Quarterly: Run a full keyword gap analysis against your primary competitors. Refresh your seed keyword list with new terms surfaced in customer language audits, sales calls, or product feedback. Audit for cannibalization across new content published in the prior quarter. Recheck trend direction for your top 20 cluster pillars.

Annually: Rebuild your full topical authority architecture from the ground up. Category language shifts over 12 months in fast-moving spaces like AI, SaaS tools, and digital marketing. Keywords that were high priority 18 months ago may have declined structurally. New clusters have likely emerged that your current architecture does not address.
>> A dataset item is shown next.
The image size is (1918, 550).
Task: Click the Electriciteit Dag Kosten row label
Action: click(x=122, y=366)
The monitoring infrastructure that makes this cadence feasible is the operational differentiator between teams that compound organic growth and teams that maintain it. When ranking data, keyword research data, and conversion attribution exist in disconnected tools, the signal-to-action timeline extends from days to weeks. By the time a ranking drop appears in a weekly report, investigated in a separate tool, diagnosed, and briefed to a content writer, 3-4 weeks may have passed on what should have been a 5-day response cycle.
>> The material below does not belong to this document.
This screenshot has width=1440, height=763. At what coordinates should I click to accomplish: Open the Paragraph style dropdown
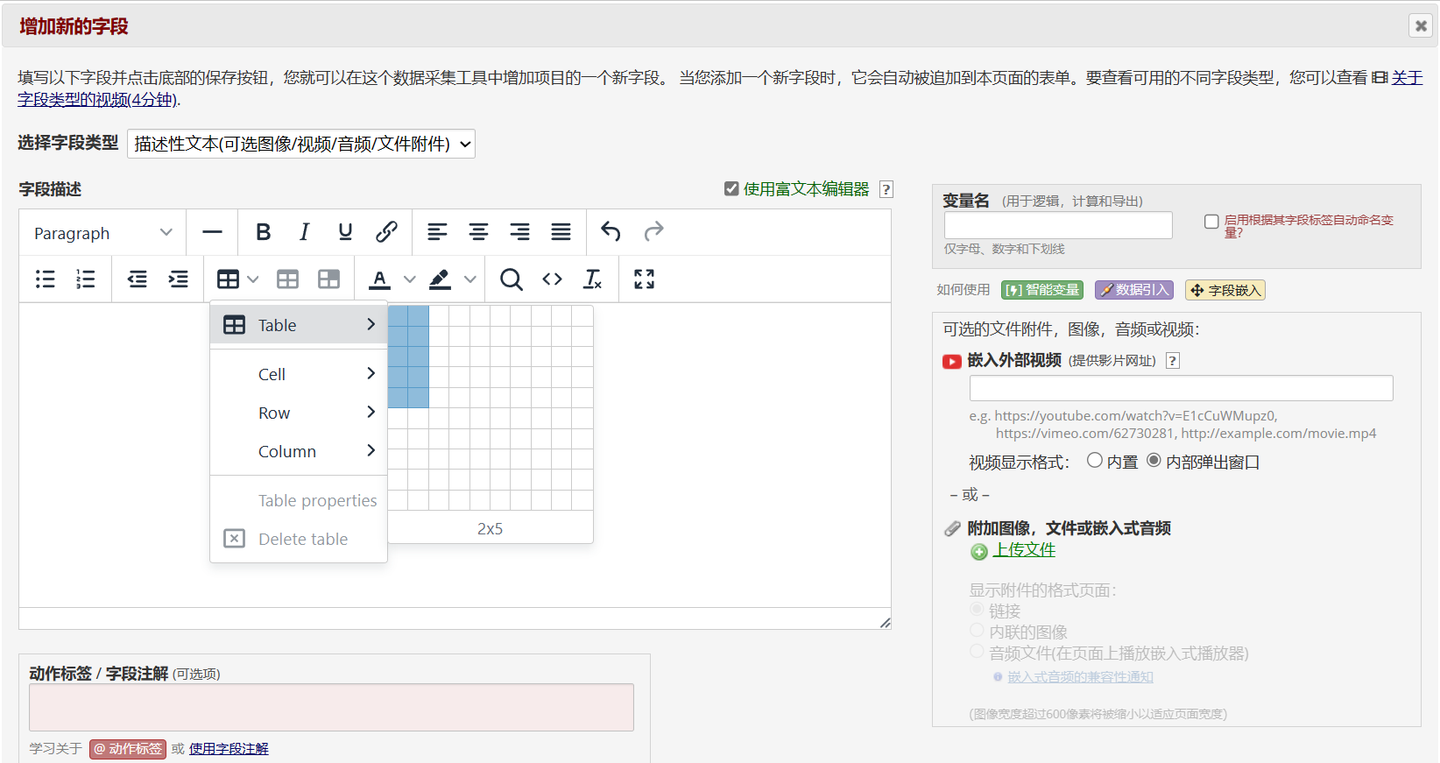[100, 232]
Common keyword research mistakes that suppress rankings

Even structured research processes produce predictable failure modes. These five appear consistently across B2B SaaS content programs that plateau despite publishing volume.

Targeting head terms before building domain authority. A site with DA under 20 targeting KD-50 keywords will rank on page 5 indefinitely. The content investment generates no traffic and no engagement signals - making the next piece even harder to rank. Start with KD under 15 and build your authority baseline before expanding into competitive territory.
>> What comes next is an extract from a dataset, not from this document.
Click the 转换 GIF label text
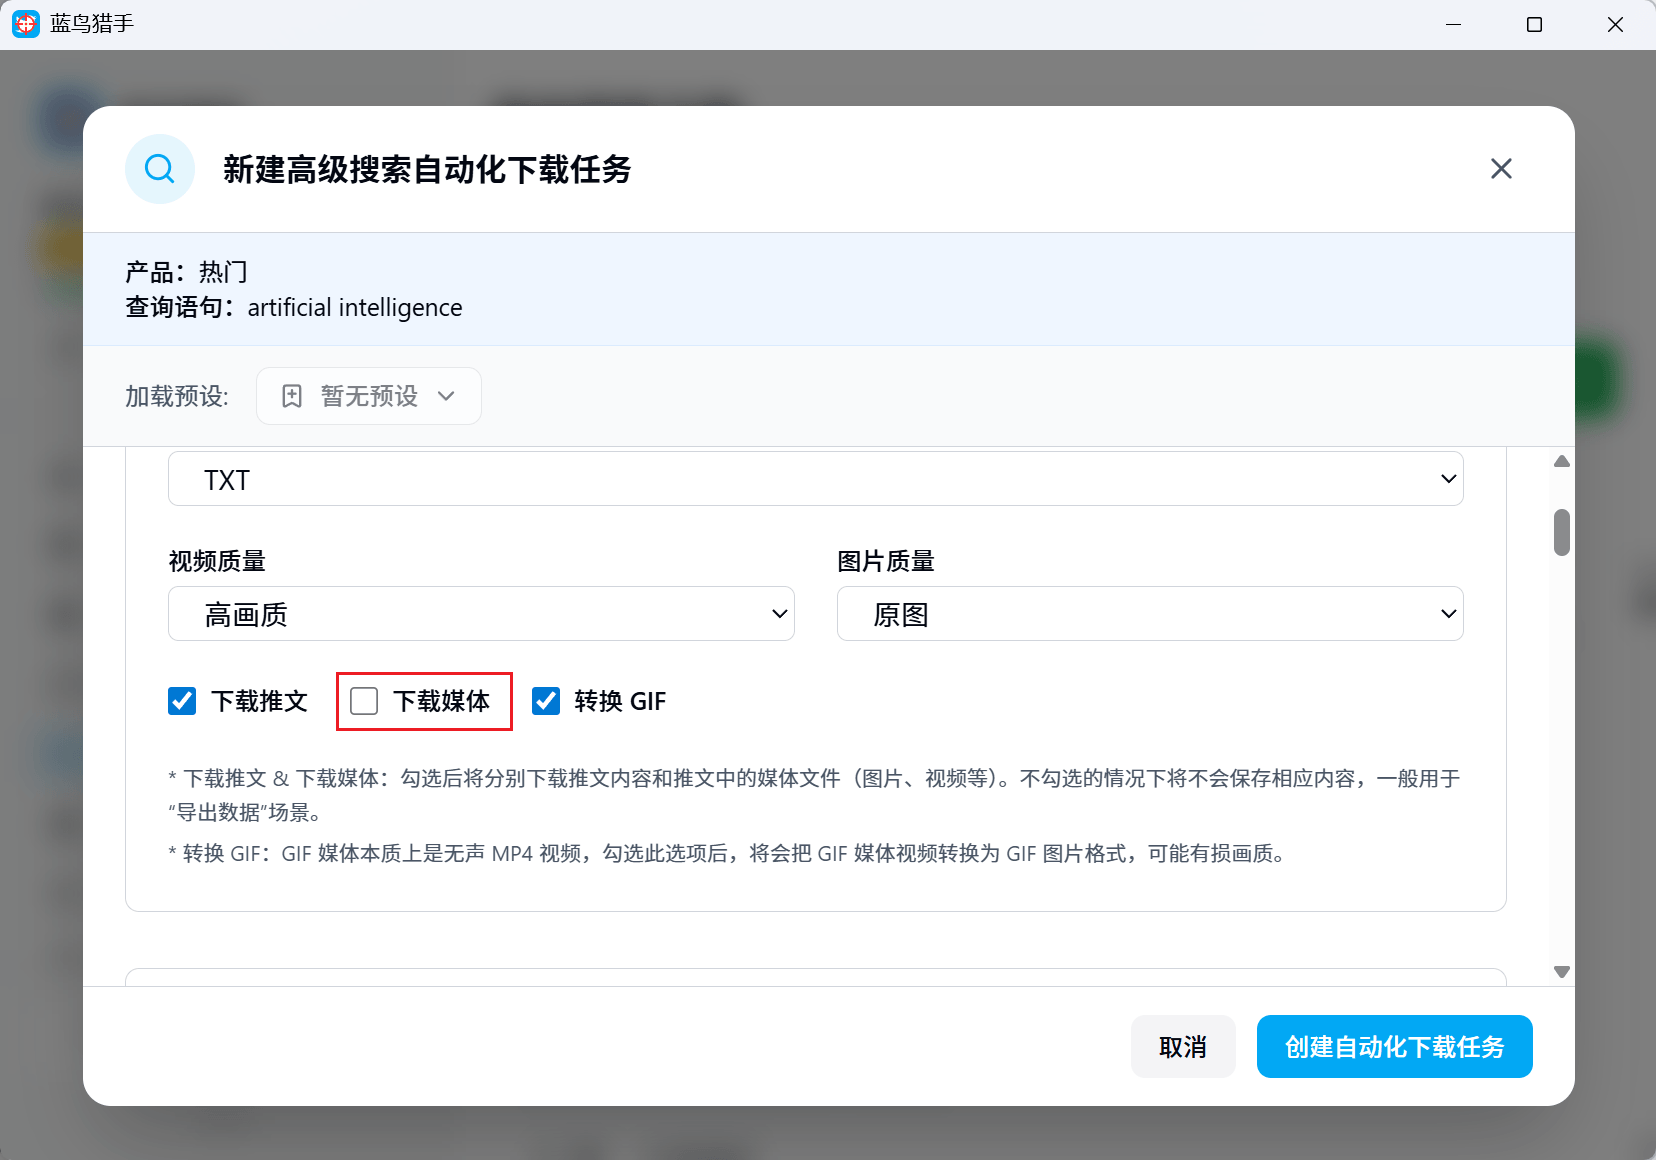Image resolution: width=1656 pixels, height=1160 pixels. pyautogui.click(x=620, y=701)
Ignoring search intent entirely. Publishing a commercial product page to compete for an informational query is a structural mismatch the algorithm penalizes regardless of content quality. The format has to match the intent the SERP has established.

Never refreshing keyword research. Strategies built on data that is 12-18 months old miss intent shifts, new long-tail clusters, and AI-driven SERP changes that have significantly altered which terms are worth targeting. Quarterly refreshes are the minimum.

Building clusters without internal links. As Moz documents in their topic cluster research, topic clusters without bidirectional internal linking are just siloed articles with a shared theme. The authority concentration benefit only activates when Google can crawl the structural connection between pillar and spokes.

Confusing AI-generated keyword ideas with validated data. ChatGPT and other LLMs generate keyword ideas quickly and usefully - but they cannot access real-time search volume or current SERP data. Every AI-generated keyword idea must be validated in a tool with actual search data before it enters a content calendar.

Conclusion

Keyword research in 2026 is not harder than it used to be - it is more layered. The core process has not changed: find what your audience searches for, understand what they want when they search it, and create content that answers that intent better than any competing page. What has changed is the number of surfaces where that intent plays out, and the speed at which intent patterns shift.

The teams winning at organic growth right now are the ones running keyword research as a continuous operational function rather than a pre-project checklist. They have built the architecture - seed discovery, intent classification, SERP analysis, clustering, difficulty calibration, competitor gap analysis, and AI search optimization - into a repeatable workflow that runs quarterly at minimum and monitors continuously.

For SEO directors and growth leads at B2B SaaS companies, the strategic investment is not in discovering new keyword tools. It is in building a research system that converts keyword data into ranked content into attributed pipeline - and that closes the loop between what your buyers search for and what your site actually ranks for. That loop, combined with a clear strategy for winning visibility even when zero-click searches intercept organic traffic, is what separates organic search as a cost center from organic search as a compounding growth asset.